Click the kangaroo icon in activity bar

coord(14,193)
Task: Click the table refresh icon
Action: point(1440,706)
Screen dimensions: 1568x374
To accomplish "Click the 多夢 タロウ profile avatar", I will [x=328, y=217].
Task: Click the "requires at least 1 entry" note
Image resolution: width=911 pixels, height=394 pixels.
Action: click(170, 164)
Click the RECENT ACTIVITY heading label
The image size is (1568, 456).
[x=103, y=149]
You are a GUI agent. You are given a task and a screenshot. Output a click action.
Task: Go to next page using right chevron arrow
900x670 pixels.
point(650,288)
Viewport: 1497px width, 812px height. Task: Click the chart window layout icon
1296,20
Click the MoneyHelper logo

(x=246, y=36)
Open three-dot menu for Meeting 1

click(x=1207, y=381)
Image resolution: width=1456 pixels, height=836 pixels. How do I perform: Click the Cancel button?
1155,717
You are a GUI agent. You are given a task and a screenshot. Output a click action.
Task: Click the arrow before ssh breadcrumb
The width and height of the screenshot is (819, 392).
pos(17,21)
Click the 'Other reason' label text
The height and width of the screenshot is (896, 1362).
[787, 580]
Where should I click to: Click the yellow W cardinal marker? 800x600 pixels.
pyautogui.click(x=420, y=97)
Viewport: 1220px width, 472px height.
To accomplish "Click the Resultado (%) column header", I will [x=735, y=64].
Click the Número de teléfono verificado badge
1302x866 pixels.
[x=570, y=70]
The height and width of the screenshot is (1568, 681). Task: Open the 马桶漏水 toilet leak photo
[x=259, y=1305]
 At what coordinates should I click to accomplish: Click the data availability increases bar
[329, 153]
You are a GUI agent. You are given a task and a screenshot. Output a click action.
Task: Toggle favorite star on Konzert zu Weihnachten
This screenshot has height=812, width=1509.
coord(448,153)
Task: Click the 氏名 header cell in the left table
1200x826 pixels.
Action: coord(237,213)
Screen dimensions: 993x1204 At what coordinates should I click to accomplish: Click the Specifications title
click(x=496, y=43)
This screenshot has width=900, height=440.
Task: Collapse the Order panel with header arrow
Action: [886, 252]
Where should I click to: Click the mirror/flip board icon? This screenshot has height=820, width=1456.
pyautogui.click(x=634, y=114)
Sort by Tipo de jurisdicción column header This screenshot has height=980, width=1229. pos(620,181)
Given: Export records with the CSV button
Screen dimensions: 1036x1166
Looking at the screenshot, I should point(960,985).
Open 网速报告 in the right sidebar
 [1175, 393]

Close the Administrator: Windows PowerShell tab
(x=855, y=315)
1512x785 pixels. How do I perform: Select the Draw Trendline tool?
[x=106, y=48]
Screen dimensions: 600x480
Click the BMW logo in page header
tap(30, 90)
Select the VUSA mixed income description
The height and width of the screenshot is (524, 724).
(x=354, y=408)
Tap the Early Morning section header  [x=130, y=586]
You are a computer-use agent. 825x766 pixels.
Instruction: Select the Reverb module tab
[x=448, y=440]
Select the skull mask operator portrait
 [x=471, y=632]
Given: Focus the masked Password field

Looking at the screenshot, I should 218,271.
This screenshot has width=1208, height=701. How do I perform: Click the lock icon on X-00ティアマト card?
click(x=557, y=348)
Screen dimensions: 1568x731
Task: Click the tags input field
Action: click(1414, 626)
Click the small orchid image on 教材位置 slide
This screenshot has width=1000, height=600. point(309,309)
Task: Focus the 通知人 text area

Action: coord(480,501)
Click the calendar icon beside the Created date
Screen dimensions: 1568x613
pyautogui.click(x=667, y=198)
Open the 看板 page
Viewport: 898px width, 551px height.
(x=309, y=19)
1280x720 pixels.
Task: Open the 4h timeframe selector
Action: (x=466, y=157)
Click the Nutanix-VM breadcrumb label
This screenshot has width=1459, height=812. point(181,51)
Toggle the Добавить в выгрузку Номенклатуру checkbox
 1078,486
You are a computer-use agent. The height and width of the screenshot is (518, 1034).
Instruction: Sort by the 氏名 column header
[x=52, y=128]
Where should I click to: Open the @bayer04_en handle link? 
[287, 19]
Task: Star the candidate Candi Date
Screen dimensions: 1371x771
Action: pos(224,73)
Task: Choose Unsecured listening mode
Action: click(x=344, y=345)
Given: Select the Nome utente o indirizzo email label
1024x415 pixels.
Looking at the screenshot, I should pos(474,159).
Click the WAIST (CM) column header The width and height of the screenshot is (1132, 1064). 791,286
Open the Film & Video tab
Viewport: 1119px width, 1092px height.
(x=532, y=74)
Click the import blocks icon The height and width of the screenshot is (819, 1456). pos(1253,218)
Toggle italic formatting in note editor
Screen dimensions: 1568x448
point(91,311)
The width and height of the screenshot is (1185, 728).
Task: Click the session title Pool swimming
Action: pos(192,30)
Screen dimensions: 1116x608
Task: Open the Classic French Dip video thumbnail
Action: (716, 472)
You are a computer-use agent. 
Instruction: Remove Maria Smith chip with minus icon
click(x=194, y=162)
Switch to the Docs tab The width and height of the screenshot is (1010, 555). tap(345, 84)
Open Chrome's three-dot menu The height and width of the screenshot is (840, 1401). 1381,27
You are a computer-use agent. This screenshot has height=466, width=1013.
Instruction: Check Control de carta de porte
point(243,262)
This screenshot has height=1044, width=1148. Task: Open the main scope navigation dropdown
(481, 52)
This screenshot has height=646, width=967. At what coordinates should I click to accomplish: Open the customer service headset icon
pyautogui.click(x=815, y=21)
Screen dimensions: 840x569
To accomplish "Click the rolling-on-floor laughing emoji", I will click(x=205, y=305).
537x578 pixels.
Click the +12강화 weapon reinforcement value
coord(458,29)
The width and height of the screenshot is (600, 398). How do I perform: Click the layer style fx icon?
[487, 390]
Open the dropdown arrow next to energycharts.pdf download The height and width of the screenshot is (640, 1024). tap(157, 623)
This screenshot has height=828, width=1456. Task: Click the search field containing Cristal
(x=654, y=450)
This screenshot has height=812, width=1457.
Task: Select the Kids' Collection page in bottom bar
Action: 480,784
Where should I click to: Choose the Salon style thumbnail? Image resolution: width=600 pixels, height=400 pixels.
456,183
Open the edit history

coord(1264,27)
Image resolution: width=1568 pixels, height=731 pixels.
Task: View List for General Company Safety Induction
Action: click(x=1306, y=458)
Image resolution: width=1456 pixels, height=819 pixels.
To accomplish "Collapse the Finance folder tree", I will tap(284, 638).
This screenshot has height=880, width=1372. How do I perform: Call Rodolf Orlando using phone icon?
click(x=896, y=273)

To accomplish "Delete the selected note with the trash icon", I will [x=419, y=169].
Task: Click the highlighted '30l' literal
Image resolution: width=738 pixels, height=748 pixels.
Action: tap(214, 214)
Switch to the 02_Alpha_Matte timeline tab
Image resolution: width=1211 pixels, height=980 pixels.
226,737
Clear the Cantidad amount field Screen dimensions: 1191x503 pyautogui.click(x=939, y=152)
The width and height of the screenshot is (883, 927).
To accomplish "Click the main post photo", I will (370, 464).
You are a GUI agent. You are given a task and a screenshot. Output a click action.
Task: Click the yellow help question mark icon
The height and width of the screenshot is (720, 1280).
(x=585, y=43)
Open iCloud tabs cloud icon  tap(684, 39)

WORK REQUIRED:
Please copy the data verbatim, beginning at the line that contains "Click the WAIST" and stopping after the line that contains "coord(458,29)".

SOLUTION TO THIS TASK:
Click the WAIST (CM) column header The width and height of the screenshot is (1132, 1064). 791,286
Open the Film & Video tab
Viewport: 1119px width, 1092px height.
(x=532, y=74)
Click the import blocks icon The height and width of the screenshot is (819, 1456). pos(1253,218)
Toggle italic formatting in note editor
Screen dimensions: 1568x448
point(91,311)
The width and height of the screenshot is (1185, 728).
Task: Click the session title Pool swimming
Action: pos(192,30)
Screen dimensions: 1116x608
Task: Open the Classic French Dip video thumbnail
Action: (716, 472)
You are a computer-use agent. 
Instruction: Remove Maria Smith chip with minus icon
click(x=194, y=162)
Switch to the Docs tab The width and height of the screenshot is (1010, 555). tap(345, 84)
Open Chrome's three-dot menu The height and width of the screenshot is (840, 1401). 1381,27
You are a computer-use agent. This screenshot has height=466, width=1013.
Instruction: Check Control de carta de porte
point(243,262)
This screenshot has height=1044, width=1148. Task: Open the main scope navigation dropdown
(481, 52)
This screenshot has height=646, width=967. At what coordinates should I click to accomplish: Open the customer service headset icon
pyautogui.click(x=815, y=21)
Screen dimensions: 840x569
To accomplish "Click the rolling-on-floor laughing emoji", I will click(x=205, y=305).
537x578 pixels.
Click the +12강화 weapon reinforcement value
coord(458,29)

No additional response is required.